• **EN QUÉ CONSISTE**
Vuelve a escribir todo, desde el inicio de las filas hasta la línea que contiene "pos(235,146)", con ambos extremos incluidos y sin omitir ningún texto. Desplaza en -20 cada coordenada de las respuestas.

━━━━━ FILAS SIN PROCESAR

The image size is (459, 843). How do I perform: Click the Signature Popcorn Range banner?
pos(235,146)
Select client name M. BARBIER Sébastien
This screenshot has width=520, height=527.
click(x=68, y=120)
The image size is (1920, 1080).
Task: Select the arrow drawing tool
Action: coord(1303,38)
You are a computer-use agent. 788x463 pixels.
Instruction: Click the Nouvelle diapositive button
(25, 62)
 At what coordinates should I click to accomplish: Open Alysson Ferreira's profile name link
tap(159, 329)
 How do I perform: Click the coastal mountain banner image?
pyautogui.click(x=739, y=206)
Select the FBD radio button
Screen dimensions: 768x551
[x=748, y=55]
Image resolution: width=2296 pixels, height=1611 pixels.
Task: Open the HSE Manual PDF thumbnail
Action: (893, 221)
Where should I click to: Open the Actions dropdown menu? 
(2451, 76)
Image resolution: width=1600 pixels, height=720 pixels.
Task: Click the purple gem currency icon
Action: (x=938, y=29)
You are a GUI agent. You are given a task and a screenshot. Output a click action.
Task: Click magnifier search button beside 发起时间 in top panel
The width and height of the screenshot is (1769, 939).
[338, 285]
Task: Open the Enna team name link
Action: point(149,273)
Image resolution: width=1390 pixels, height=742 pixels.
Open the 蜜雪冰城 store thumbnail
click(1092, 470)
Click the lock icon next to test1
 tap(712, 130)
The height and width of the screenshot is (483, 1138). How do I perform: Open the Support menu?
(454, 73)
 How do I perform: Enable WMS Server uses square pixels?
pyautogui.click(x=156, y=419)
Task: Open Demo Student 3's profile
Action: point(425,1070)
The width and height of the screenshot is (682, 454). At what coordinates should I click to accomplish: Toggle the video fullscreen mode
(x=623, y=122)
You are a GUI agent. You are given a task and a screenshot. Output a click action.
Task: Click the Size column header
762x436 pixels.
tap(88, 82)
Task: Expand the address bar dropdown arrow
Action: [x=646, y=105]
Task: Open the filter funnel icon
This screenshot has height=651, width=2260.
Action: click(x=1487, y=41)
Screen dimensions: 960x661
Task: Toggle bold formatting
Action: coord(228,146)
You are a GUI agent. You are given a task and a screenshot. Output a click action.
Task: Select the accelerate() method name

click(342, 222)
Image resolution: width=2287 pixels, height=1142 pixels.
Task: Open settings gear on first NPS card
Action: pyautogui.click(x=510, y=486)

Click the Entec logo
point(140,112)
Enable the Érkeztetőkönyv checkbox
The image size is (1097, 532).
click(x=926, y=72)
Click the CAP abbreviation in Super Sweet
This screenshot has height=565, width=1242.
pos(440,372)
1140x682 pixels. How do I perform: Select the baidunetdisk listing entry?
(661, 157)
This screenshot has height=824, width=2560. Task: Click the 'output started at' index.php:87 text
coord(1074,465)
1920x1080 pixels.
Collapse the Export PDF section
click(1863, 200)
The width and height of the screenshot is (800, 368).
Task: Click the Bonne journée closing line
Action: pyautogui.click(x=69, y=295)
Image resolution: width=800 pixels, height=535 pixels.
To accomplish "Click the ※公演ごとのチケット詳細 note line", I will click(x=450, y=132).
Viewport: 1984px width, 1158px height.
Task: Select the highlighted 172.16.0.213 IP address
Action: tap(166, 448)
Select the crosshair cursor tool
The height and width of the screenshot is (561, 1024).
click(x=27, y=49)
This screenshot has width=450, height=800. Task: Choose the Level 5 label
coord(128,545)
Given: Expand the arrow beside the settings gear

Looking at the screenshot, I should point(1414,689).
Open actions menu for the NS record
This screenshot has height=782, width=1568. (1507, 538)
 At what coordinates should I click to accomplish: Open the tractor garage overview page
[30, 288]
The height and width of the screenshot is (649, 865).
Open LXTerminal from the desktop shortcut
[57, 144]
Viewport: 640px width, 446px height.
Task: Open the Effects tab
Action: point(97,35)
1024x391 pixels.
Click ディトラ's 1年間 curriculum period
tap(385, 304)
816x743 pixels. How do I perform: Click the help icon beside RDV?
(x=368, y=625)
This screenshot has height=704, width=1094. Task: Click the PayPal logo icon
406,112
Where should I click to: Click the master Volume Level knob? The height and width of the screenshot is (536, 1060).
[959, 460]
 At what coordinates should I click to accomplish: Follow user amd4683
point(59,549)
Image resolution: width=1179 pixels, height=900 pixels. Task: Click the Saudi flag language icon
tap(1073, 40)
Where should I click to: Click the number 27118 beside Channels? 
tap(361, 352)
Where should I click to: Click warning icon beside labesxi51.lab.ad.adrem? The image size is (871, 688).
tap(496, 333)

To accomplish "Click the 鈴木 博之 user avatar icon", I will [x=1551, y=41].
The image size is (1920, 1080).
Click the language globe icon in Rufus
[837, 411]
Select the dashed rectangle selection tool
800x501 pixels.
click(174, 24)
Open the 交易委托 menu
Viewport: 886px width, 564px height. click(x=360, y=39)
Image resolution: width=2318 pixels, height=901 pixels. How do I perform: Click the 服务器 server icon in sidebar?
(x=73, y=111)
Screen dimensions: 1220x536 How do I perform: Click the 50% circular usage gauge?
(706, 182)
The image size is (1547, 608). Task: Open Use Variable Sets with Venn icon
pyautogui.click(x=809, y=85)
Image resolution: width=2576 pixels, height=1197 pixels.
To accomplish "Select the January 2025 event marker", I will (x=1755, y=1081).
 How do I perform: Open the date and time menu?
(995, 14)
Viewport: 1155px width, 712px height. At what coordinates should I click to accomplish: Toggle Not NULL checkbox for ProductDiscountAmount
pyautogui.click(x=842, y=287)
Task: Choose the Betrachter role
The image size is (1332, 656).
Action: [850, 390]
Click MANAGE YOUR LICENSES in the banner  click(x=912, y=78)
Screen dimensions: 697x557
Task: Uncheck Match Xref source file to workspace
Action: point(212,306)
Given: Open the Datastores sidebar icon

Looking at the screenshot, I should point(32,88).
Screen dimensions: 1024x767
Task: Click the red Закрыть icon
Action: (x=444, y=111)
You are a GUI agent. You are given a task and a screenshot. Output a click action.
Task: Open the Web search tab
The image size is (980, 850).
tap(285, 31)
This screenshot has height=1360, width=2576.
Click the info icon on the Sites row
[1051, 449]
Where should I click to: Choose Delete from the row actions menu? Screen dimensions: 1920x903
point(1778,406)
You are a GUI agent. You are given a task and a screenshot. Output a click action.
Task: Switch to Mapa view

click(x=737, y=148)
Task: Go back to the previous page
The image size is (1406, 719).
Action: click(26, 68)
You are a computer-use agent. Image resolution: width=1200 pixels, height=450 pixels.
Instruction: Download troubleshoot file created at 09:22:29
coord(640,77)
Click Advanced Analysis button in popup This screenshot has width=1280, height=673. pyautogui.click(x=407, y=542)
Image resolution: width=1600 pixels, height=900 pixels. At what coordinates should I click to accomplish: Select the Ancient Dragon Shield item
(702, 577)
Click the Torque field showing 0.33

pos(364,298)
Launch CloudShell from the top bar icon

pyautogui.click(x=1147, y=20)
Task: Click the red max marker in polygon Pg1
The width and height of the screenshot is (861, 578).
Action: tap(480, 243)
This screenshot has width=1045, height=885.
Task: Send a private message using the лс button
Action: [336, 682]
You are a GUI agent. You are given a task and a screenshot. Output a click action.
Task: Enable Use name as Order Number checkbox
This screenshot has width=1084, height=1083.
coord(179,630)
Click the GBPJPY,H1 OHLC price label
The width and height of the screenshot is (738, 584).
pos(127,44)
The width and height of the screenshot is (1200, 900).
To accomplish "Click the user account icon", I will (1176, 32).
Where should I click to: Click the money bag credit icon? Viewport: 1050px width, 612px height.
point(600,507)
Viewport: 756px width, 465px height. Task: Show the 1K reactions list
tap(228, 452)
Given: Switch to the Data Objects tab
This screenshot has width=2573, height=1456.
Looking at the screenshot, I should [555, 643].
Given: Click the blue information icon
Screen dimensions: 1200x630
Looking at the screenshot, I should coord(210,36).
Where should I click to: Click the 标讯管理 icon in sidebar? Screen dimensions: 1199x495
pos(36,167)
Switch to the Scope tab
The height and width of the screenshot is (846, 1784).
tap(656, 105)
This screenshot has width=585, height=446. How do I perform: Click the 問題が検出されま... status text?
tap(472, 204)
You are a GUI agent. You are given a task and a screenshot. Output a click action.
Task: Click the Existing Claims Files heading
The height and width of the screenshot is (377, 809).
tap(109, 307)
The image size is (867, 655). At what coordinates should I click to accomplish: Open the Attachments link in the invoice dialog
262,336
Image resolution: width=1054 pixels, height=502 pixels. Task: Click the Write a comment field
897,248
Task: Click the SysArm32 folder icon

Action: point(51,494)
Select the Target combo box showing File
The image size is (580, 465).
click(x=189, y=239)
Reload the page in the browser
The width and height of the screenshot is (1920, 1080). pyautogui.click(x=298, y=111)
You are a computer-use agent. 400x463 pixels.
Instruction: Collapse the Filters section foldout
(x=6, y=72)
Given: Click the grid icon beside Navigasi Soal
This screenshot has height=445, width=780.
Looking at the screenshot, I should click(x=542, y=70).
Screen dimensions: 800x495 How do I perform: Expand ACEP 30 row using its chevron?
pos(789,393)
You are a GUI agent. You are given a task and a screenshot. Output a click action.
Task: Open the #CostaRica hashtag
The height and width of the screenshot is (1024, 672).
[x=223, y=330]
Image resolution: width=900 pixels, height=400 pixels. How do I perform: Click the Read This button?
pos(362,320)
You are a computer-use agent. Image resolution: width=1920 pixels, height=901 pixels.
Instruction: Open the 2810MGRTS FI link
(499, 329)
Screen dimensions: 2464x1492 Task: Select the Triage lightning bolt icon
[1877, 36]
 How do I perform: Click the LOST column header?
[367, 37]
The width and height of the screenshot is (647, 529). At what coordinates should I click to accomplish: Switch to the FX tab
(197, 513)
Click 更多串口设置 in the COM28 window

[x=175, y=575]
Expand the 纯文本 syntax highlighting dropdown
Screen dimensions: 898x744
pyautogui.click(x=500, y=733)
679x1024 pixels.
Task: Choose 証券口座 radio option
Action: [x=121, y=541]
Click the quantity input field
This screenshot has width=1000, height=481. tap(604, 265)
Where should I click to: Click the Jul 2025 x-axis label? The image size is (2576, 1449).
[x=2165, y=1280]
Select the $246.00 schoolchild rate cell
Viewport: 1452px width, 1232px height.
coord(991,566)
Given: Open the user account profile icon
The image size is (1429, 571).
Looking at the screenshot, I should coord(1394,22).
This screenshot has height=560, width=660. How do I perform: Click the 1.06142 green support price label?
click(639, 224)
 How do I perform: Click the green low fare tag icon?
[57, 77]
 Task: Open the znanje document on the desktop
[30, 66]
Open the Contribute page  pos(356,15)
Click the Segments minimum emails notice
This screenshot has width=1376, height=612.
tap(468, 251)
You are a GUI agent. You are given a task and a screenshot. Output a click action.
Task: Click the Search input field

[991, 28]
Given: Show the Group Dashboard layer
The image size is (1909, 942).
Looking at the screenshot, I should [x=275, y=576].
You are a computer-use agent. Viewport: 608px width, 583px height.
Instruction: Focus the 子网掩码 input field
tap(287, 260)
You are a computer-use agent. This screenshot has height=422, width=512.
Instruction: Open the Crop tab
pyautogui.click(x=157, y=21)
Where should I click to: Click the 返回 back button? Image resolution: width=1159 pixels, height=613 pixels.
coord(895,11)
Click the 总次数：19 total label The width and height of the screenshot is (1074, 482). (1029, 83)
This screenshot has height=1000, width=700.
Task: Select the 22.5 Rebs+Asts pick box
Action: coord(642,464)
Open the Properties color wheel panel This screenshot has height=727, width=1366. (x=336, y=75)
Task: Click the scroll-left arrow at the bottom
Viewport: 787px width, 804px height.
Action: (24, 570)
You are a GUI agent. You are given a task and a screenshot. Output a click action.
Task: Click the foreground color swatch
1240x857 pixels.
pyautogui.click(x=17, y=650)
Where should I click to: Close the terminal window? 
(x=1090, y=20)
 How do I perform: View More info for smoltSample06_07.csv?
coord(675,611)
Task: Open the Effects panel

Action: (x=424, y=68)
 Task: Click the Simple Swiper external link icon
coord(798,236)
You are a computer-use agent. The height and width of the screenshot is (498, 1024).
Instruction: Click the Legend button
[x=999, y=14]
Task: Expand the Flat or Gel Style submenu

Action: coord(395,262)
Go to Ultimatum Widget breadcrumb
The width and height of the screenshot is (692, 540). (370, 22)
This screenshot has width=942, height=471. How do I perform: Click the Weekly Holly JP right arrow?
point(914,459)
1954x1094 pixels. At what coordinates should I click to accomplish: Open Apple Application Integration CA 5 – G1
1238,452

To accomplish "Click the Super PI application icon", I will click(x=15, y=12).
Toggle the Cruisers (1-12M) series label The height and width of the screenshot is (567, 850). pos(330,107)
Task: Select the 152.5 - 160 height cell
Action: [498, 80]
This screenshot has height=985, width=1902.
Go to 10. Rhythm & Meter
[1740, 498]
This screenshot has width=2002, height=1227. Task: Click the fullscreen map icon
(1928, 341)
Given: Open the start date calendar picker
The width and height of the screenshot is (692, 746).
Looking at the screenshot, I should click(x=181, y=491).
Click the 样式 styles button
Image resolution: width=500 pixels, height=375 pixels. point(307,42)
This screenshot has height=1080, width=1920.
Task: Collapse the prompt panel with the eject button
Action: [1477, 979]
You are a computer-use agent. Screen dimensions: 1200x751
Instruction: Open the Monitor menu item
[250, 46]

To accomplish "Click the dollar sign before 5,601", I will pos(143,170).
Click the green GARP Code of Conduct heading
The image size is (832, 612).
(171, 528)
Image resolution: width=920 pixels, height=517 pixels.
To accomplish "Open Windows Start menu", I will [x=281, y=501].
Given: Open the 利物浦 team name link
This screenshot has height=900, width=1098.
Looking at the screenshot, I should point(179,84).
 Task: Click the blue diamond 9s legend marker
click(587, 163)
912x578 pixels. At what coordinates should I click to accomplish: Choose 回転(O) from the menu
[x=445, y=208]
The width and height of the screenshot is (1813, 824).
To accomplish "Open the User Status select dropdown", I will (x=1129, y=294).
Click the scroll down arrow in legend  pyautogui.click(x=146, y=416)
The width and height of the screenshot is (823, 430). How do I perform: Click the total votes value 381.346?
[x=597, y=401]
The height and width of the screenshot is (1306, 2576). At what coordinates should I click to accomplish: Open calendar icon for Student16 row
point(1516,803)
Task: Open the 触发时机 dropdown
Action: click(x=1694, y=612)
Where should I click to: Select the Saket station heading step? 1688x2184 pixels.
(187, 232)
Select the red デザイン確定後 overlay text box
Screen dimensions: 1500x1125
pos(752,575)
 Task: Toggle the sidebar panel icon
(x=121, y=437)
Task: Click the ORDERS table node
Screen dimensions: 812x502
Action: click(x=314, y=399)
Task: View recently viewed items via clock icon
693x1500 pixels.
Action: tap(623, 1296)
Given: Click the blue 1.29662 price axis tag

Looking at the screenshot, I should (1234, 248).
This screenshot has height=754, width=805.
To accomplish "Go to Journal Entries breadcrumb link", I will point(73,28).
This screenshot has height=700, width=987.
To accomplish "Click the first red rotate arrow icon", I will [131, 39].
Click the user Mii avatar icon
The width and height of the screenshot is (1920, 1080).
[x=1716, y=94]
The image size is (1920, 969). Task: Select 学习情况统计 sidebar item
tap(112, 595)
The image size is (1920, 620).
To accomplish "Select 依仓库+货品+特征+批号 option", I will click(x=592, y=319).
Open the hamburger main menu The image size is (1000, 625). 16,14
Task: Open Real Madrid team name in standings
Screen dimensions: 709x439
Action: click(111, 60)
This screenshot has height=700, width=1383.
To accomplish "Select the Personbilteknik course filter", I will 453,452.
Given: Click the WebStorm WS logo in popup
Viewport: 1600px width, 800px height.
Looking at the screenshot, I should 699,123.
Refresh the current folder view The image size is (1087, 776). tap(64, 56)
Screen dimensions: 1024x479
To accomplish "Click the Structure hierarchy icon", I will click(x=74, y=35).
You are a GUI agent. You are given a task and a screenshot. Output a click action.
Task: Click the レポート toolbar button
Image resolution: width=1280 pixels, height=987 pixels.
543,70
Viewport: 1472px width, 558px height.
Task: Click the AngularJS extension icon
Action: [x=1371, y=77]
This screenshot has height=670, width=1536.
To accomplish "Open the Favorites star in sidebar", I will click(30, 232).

━━━━━━━━━━

• **RESPUESTA**
The image size is (459, 843). How do I perform: Click the Signature Popcorn Range banner?
pos(215,126)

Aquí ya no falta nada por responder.